Lilly was a great little trooper during the five LONG days of driving from Seattle to Anchorage. She has always loved car rides, but I’m sure she must have been thinking, “Okay…this is nice, but ENOUGH already!”
Everyone was tired after the long journey but all were in excellent condition. It has amazed me how quickly the three pets have adjusted. We have re-established our daily routine and there have been no incidents of stress or misbehavior. The cats are using their litter box exclusively.
How do Indonesia and Alaska compare in terms of pet friendliness?
Indonesia is a Muslim country where dogs are considered “unclean.” We had been warned that it might be difficult to find household staff willing to be around a dog. We found that to be totally unfounded. Our housekeeper, Karminah, who had never been around a dog, was the sweetest caregiver. When Lilly had skin issues and needed a change in diet, Karminah made homemade dog food per my recipe and she made sure the freezer was always full of Lilly’s food. Karminah did not cuddle or touch Lilly, but they established a good relationship and Karminah learned how intelligent dogs really are!
She was always talking to Lilly and the cats. She would give me a “pet report” almost every time I went out for the day. When we went on vacation, Karminah would stay at the house with the pets and we felt totally confident that they were in good care. Our driver, Agus, (also Muslim) loved all three of the pets and he did touch and cuddle them. He knew Lilly loved car rides and he would remind me everyday that Miss Lilly needed her ride.
Pet food and supplies are easily available and there are several very nice pet shops in Jakarta. The veterinary care was very good, also. We found the vets to be kind and compassionate. There are not many places to walk a dog in Jakarta, though. It is a huge, crowded city with few sidewalks or trails. The traffic is insane and there are literally millions of motorcycles.

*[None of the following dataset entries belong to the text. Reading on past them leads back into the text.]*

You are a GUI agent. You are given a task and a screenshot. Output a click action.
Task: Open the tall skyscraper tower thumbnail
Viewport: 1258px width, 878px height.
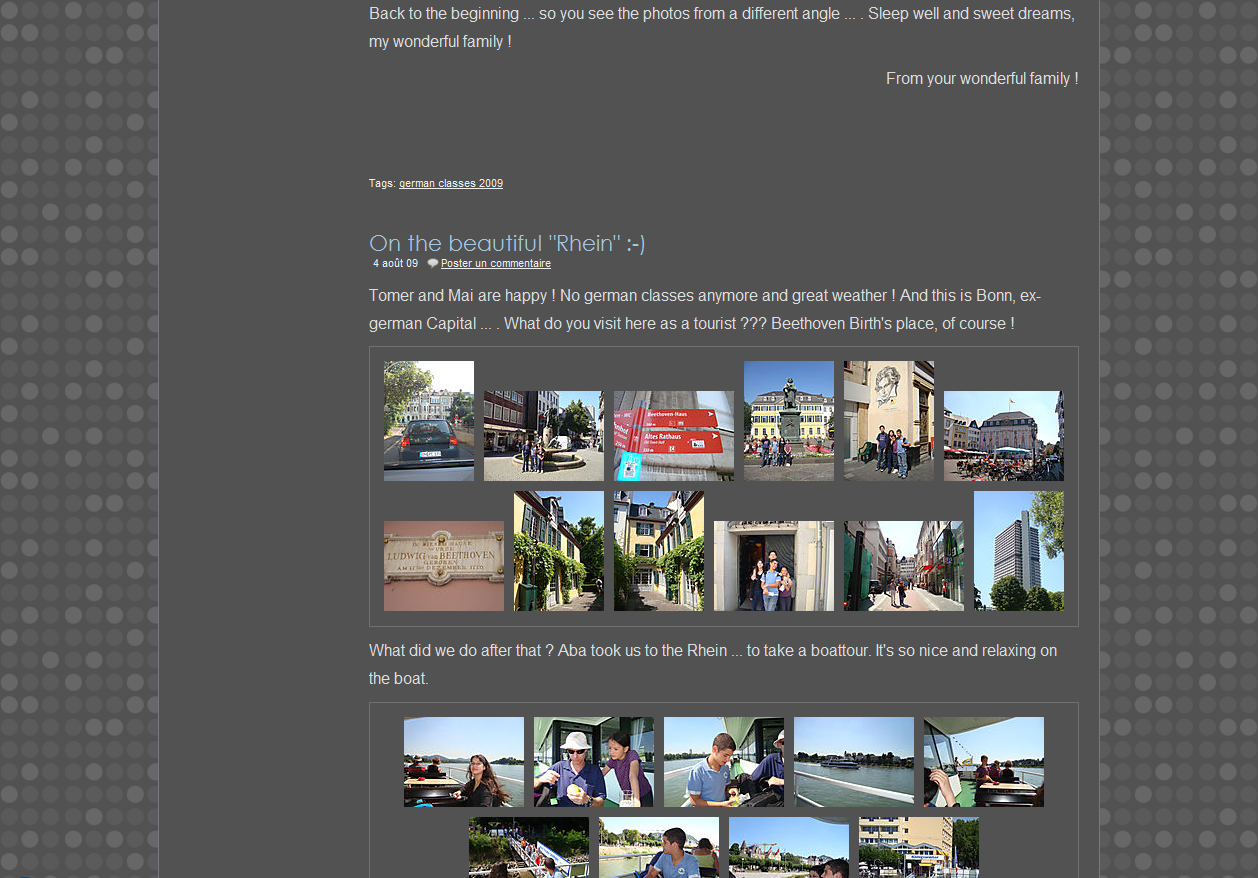(x=1018, y=551)
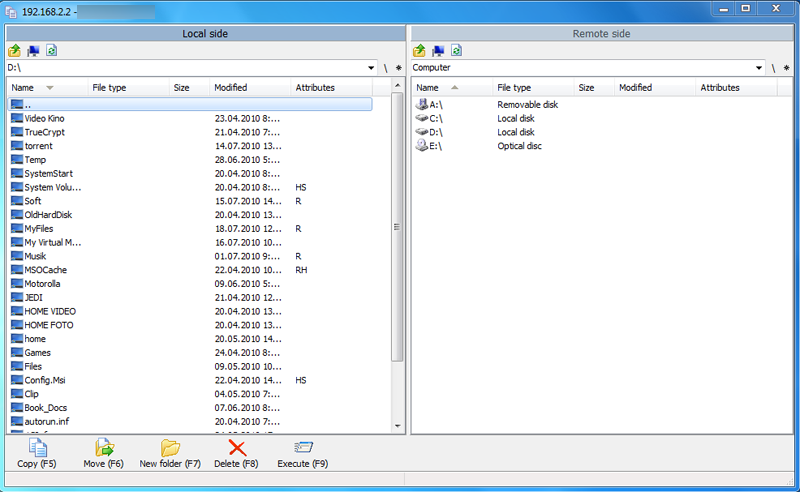Open computer root icon on Remote side
800x492 pixels.
pos(438,51)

Sadly, there is a huge population of feral cats in Jakarta, many of which carry diseases. We would recommend that people bringing cats to Jakarta keep them inside. Better yet, we would recommend adopting a cat there and helping a poor furry soul.
Alaska is a dog’s paradise! People love their dogs. At any stoplight, one can look at the car next door and expect to see a dog. There are wonderful trails and parks everywhere. The vet care is excellent and there are free “dog biscotti” at coffee shops!
What advice do you have for people who might be planning a pet move?
Do research. Be committed to your pet. Be willing to go the extra mile if things get complicated. Sadly, we saw people leave pets behind when they left Jakarta. Use a pet shipper like PetRelocation. Understand that there will be significant costs, but a family member is well worth it.
What made you decide to hire PetRelocation to assist you?
We had an excellent experience when we used PetRelocation five years ago to move the pets to Jakarta. We knew we would be in good hands on the return trip.